Mille Feuille of Bocconcini and Apple

Ingredients

Fuji apples: 5

Granny smith apples: 5

Bocconcini: 100 gm

Yellow zucchini: 75 gm

Green zucchini: 75 gm

Tomatoes: 75 gm

Fresh dill: 20 gm

Basil leaves: 20 gm

Loloroso: 25gm

Ice berg: 25 gm

Romaine: 25 gm

Balsamic dressing : 25 ml

Balsamic vinegar: 10 ml

Mustard paste: 5 gm

Brown sugar: 3 gm

Olive oil: 10 ml

Method:

To begin with, make balsamic dressing by mixing the mustard paste, brown sugar in balsamic vinegar, blend olive oil slowly into the solution so that it becomes creamy in texture, keep aside. Slice the Fuji and Granny Smith Apple and core from the centre, slice the bocconcini. Blanch the tomato, de skin and cut into small dices. Slice the zucchini as thin as possible, blanch and arrange on the plate. Arrange the blanched tomato on the same plate. In the center arrange the slices of apple and cheese alternately, arrange the lettuce and dill as well and in the centre drizzle balsamic dressing and garnish with fresh basil and dill.

Melon Sale, grape seed oil, fresh thai chilli, sweet basil

Ingredients

Water melons: 5

Musk melons: 5

Fresh red chilli: 1

Sweet basil seeds:1 gm

Basil leaves: 20 gm

Loloroso: 25 gm

Ice berg: 25 gm

Romaine: 25 gm

Dressing: 25 ml

Cider vinegar: 10 ml

Rock salt: 5 gm

brown sugar: 3 gm

Grape seed oil: 10 ml

Method

Make the dressing by mixing the brown sugar, rock salt in cider vinegar, blend grape seed oil slowly into the solution so that it becomes creamy in texture, keep aside.
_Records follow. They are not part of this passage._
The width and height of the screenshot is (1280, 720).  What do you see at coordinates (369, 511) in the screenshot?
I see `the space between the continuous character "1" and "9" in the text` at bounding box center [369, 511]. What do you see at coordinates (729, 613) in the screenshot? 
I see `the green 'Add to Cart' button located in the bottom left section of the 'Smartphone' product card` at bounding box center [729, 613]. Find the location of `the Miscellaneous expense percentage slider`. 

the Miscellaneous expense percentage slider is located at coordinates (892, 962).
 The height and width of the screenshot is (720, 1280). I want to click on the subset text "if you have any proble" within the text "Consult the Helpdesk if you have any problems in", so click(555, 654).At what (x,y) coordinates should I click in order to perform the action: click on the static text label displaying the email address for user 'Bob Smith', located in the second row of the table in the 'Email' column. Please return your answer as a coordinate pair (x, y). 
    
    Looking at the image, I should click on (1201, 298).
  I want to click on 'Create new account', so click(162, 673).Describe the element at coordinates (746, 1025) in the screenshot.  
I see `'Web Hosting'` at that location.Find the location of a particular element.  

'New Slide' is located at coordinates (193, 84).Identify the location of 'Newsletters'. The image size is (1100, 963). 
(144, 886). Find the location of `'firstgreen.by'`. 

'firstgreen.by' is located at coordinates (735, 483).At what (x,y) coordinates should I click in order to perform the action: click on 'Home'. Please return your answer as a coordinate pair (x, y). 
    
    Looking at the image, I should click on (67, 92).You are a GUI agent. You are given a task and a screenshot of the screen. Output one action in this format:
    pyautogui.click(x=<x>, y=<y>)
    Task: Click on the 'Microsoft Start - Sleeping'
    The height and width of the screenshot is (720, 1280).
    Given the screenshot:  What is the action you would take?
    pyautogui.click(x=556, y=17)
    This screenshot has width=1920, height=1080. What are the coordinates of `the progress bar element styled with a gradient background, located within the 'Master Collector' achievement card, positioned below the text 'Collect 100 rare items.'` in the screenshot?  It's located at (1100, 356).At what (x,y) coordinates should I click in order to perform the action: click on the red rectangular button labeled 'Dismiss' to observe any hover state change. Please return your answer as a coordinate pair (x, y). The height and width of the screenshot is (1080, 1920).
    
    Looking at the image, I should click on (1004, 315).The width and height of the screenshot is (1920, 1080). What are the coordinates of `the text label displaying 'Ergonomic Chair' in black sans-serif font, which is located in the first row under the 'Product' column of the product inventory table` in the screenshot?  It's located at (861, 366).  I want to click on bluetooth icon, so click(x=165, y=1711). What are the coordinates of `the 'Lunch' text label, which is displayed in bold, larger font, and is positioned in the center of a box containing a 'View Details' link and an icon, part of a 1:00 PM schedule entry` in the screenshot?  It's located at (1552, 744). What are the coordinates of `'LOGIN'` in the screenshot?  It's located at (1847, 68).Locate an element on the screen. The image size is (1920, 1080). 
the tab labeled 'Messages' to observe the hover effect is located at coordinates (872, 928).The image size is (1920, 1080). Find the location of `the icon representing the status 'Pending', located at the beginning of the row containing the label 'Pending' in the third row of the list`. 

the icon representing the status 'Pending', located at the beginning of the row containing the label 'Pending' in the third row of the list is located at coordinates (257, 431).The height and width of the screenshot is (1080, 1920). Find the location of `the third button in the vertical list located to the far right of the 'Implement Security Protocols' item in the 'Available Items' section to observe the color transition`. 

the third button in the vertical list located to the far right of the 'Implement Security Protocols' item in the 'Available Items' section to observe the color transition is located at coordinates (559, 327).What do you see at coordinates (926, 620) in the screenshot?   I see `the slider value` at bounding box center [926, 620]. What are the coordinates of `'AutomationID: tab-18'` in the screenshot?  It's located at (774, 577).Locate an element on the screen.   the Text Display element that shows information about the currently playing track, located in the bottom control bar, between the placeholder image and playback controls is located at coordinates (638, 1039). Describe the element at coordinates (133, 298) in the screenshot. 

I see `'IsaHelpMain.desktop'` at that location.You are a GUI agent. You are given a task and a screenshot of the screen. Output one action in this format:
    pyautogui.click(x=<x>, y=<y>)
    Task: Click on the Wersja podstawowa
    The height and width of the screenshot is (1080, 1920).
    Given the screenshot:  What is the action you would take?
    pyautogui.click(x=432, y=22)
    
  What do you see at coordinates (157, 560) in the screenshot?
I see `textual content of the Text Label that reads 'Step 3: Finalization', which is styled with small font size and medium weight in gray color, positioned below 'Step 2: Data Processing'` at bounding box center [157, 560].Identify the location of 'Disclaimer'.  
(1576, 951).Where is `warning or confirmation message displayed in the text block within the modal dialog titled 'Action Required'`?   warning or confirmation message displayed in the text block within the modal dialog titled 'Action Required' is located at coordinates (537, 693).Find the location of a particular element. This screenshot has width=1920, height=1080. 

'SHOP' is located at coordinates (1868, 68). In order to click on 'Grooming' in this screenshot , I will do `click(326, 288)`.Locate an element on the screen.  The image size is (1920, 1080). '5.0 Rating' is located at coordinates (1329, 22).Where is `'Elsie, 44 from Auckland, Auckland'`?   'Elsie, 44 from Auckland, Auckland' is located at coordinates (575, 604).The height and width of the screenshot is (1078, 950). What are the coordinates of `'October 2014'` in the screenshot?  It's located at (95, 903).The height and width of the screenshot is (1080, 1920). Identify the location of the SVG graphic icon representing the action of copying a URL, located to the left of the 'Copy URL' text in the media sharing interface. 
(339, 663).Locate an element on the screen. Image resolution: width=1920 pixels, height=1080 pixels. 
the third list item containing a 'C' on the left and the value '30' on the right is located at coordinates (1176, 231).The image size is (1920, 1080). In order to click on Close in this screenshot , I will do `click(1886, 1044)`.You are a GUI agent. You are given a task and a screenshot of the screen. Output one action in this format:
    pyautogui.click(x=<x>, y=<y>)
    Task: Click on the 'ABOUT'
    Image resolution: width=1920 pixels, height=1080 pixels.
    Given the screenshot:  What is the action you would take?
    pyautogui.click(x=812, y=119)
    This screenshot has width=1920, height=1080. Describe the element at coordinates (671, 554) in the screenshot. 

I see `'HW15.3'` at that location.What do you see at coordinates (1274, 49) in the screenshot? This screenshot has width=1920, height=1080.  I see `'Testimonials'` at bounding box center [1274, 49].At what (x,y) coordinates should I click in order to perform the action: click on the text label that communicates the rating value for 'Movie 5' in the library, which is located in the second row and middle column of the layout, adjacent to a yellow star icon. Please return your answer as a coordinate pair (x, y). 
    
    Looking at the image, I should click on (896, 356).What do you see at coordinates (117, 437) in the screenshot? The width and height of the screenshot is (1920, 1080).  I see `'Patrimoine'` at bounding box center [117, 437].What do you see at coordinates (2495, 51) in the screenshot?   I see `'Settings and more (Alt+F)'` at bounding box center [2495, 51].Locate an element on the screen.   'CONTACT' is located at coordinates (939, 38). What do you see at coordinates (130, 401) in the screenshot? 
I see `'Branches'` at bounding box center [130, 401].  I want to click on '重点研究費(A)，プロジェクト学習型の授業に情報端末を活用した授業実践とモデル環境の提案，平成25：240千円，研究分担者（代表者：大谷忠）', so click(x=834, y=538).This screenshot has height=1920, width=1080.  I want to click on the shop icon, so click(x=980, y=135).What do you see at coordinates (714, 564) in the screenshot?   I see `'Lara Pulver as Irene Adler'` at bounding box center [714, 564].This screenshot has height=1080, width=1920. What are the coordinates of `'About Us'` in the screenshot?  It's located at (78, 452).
Slice the melon as thin as possible, soak the sweet basil seeds in normal water and allow to bloom (in 20ml water). Cut the fresh red chillies into julienne. To assemble, arrange the sliced melon on the plate and top it up with hand torn lettuce. In the centre, drizzle grape seed oil dressing and garnish with sweet basil seeds, and fresh red chilli.

Roasted raw mango concoction

Ingredients

Raw mangoes: 2

Roasted cumin powder: 2 gm

Black salt: 5 gm

Sugar: 20 gm

Mint leaves: few

Water: 350 ml

Method

Roast the raw mango on open slow fire for 20 min, let it cool. Peel the mango, squeeze and dilute in water, add the sugar and blend so that the sugar dissolves. Add a dash of black salt, roasted cumin powder and dissolve. Chill it for few hours, garnish with mint leaves and serve.